Case Study #1: Having "a CRM" Doesn’t Mean All Business Needs are Covered
A classic scenario: A company implements a system for its contact center, branches, or sales team and checks the "CRM" box off their list. However, the moment they want to roll out hyper-personalization, customer base management, Next Best Offers (NBO), automated campaigns, ML models, or real-time triggers, they discover their operational CRM isn’t built for that.
It can host a customer profile card. But a profile card is not an analytical CRM.
It can log interaction history. But an interaction log doesn’t solve the need for deep behavioral segmentation and advanced decisioning.
It can surface an offer to an agent. But the real question is: Who selected that offer, and how?
If the offer was manually uploaded via an Excel list beforehand, that is not a true aCRM. If the system cannot calculate target audiences, manage priorities, track micro-conversions, run automated A/B tests, and self-optimize journeys, then it is merely a delivery channel, not an analytical engine.
An operational CRM can be an exceptional tool for your front office while doing absolutely nothing for your customer analytics. The reverse is also true.

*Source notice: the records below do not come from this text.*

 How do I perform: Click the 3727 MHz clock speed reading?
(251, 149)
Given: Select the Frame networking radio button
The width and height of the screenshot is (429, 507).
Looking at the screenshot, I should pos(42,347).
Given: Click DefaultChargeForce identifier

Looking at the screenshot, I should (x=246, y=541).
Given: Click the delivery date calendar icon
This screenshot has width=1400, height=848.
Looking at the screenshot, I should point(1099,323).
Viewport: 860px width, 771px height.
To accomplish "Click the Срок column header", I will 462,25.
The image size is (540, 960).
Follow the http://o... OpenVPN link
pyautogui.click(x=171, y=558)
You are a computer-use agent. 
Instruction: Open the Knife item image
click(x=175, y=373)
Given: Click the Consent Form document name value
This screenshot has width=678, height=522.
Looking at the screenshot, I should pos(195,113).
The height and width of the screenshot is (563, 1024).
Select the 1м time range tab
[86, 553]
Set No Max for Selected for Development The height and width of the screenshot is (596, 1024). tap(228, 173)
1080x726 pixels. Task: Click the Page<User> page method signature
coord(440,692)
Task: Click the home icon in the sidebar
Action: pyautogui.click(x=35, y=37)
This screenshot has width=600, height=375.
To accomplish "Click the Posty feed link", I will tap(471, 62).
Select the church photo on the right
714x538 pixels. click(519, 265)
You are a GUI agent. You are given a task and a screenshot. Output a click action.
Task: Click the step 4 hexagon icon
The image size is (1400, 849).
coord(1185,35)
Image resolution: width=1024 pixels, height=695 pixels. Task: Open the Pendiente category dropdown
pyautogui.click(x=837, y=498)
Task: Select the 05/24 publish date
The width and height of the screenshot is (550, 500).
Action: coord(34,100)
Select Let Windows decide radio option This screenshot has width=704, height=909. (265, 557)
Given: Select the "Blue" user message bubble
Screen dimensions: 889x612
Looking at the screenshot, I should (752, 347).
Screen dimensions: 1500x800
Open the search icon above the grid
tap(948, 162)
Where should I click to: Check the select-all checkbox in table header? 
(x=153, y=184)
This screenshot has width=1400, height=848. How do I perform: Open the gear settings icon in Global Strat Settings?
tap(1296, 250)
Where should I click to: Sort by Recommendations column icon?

Case Study #2: "We Need to Deploy an Operational CRM First, and Then an Analytical One"
While this is a common rule of thumb, it rarely holds up in practice. The ideal sequence depends entirely on your business goals, your current architecture, and your data maturity.
Some companies legitimately need to clean up their front-end processes first: customer records, support tickets, tasks, sales pipelines, SLAs, and contact centers. In this scenario, an oCRM is the logical first step.
However, other companies already possess robust interaction channels and deep data repositories, but completely lack systematic management of their customer base. For example, a bank might have a mobile app, online banking, an SMS gateway, a contact center, a DWH, and various product systems, yet their campaigns are run manually, segments are pulled by analysts on demand, ML models aren’t integrated into live workflows, and communication efficiency is measured in silos.
In this situation, an aCRM can—and should—be deployed independently of any massive oCRM overhaul. In fact, an Analytical CRM often delivers rapid time-to-value specifically because it leverages existing communication channels.
The aCRM can immediately begin orchestrating offers and communications through these channels, even if the operational CRM hasn’t been replaced yet or remains fragmented across several systems.
The right question to ask is not "Which one do we build first?", but rather: "Which pain point is more critical right now: automating customer operations or maximizing the ROI of our customer decisions and communications?"